Afghanistans Regierung schätzt die Sicherheitslage im Land als äußerst schlecht ein. Aus einer von Innenministerium und Militär erstellten Karte geht hervor, dass in fast der Hälfte des Landes Angriffe durch Aufständische drohen.

Nach Regierungsangaben gelten 133 von 356 Distrikten als hoch gefährdet. Mindestens 13 von ihnen befinden sich den Aufzeichnungen zufolge sogar unter feindlicher Kontrolle. Die Karte wurde im April erstellt und damit noch vor der jüngsten Eskalation der Gewalt im Vorfeld der Präsidentschaftswahlen am 20. August.

Der Regierungskarte zufolge wird fast der gesamte Süden des Landes als hochgradig angriffsgefährdet eingestuft. In Wahrheit herrschen dort die Taliban längst über weite Teile. Die radikal-islamischen Gotteskrieger haben ihr Einflussgebiet mittlerweile jedoch auch über ihre traditionellen Hochburgen im Süden und Osten des Landes hinaus ausgedehnt. So gilt der Karte zufolge inzwischen selbst die Umgebung der Hauptstadt Kabul als gefährdet. Im nördlich gelegenen Kundus, dem gefährlichsten Einsatzort der Bundeswehr in Afghanistan, ist die Gefahr der Karte zufolge mittelhoch.

Vor allem Amerikaner und Kanadier drängen seit langem auf ein stärkeres Engagement der Bundeswehr in Afghanistan. Erst vor Kurzem hatte der Chef der internationalen Schutztruppe, Stanley McChrystal, sich besorgt über die Lage im Raum Kundus geäußert und von der Bundeswehr mehr Einsätze gegen die Taliban verlangt. Die Islamisten wollten im Norden eine Enklave aufbauen und würden dabei aus ihren Hochburgen im Süden unterstützt, sagte der Isaf-General. Die Bundeswehr hatte vor zwei Wochen gemeinsam mit afghanischen Sicherheitskräften eine Offensive in der Region begonnen, um die Taliban zurückzudrängen.

Die Gewalt in Afghanistan ist auf dem höchsten Stand seit dem Sturz der Taliban Ende 2001. Entsprechend der neuen Strategie von US-Präsident Barack Obama greifen amerikanische und britische Truppen die Taliban in ihren Hochburgen im Süden des Landes an. Die Zahl der getöteten ausländischen Soldaten erreichte im Juli mit mindestens 71 einen neuen Höchststand.

Die Sicherheitslage im Süden des Landes ist eine der größten Bedrohungen für die Wiederwahl von Präsident Hamid Karsai, der als klarer Favorit ins Rennen geht. Eine niedrige Wahlbeteiligung im Süden würde Experten zufolge eine Stichwahl wahrscheinlicher machen. Damit könnte einer der wichtigsten Herausforderer Karsais, etwa der ehemalige Außenminister Abdullah Abdullah oder der frühere Finanzminister Aschraf Ghani, eine Koalition zur Ablösung Karsais bilden.

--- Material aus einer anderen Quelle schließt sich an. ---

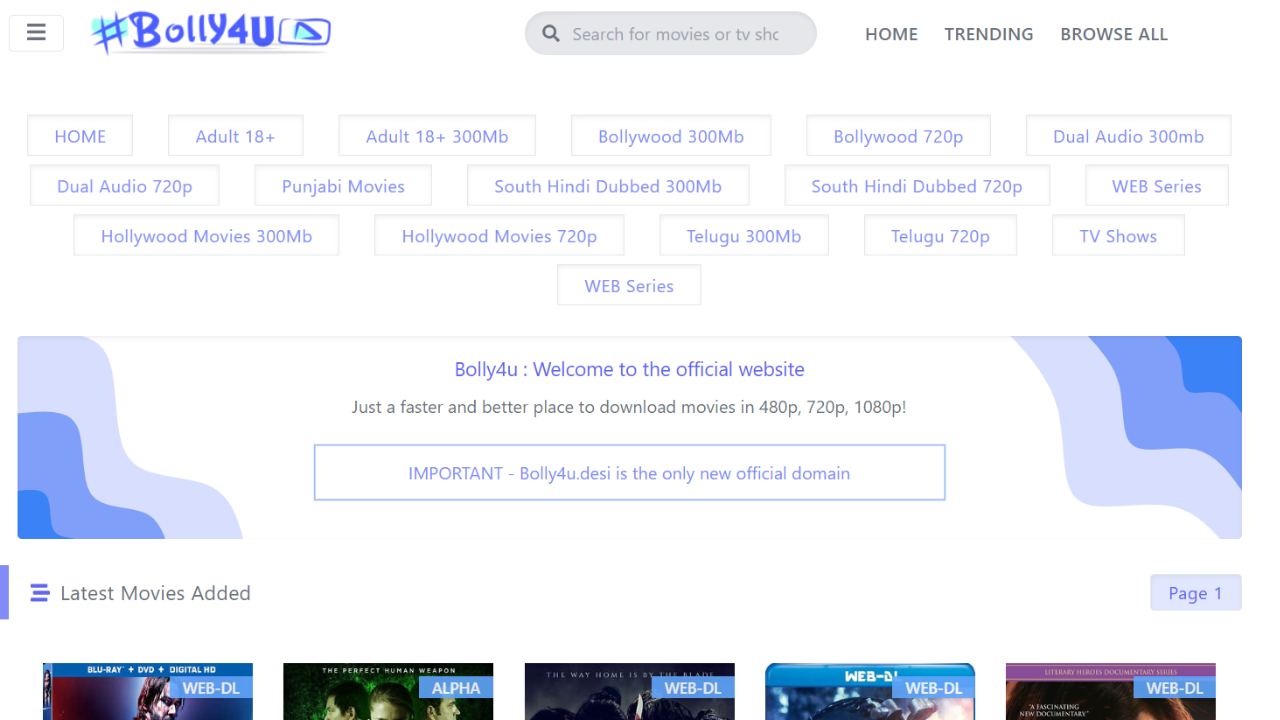Open HOME in the top navigation
The image size is (1280, 720).
point(891,34)
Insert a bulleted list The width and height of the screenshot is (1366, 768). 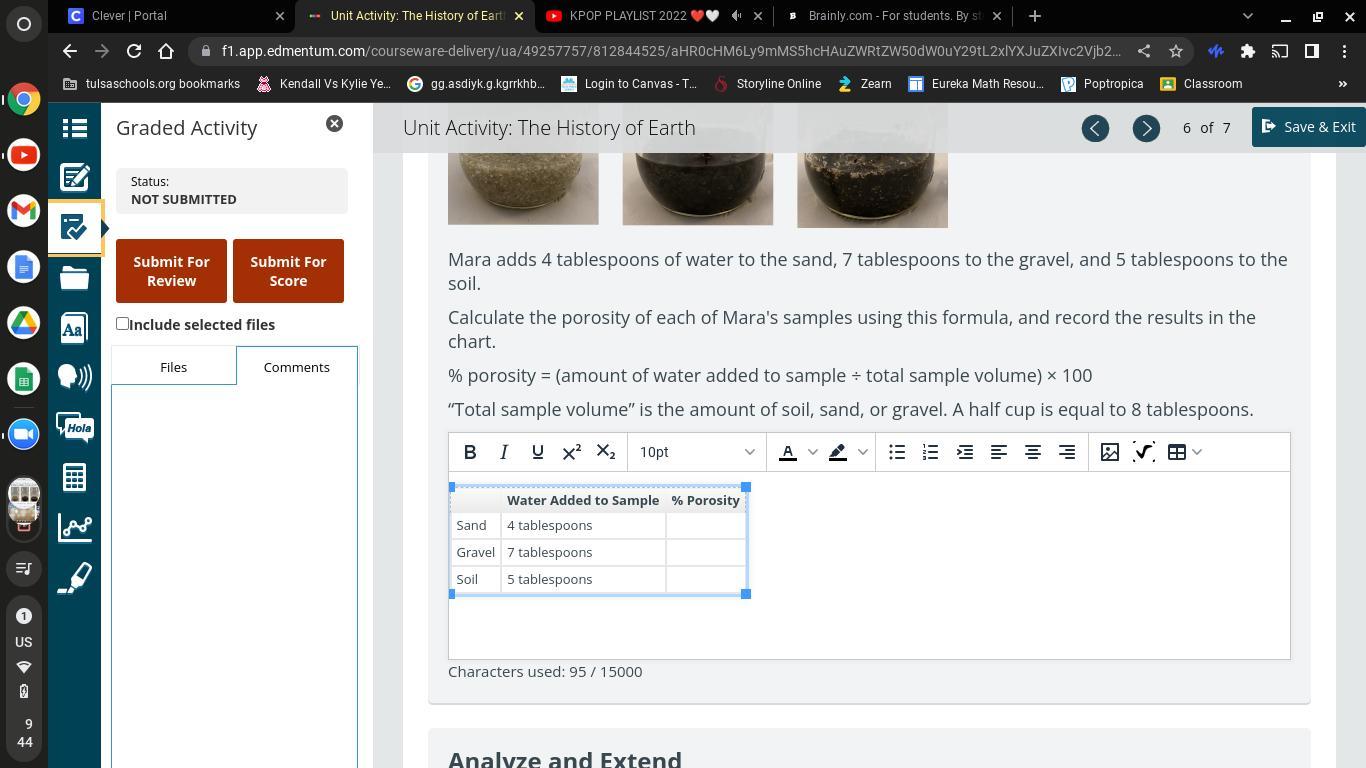point(897,452)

Das afghanische Verteidigungsministerium erklärte indes, die einheimischen und ausländischen Truppen stünden bereit, die bevorstehenden Wahlen zu sichern. Es sei jedoch noch unklar, wie viele Wahllokale in den unsicheren Gebieten geschlossen bleiben müssten.

Karsai kündigte indes an, die Friedensgespräche mit den Taliban und anderen Aufständischen zu intensivieren, sollte er die Wahlen gewinnen. Der neue Nato-Generalsekretär Anders Fogh Rasmussen, der sich gegenwärtig in Afghanistan aufhält, erklärte, er befürworte entsprechende Verhandlungen. Sie müssten jedoch von der afghanischen Regierung und aus einer Position der Stärke heraus geführt werden. Die militärischen Anstrengungen dürften nicht verringert werden.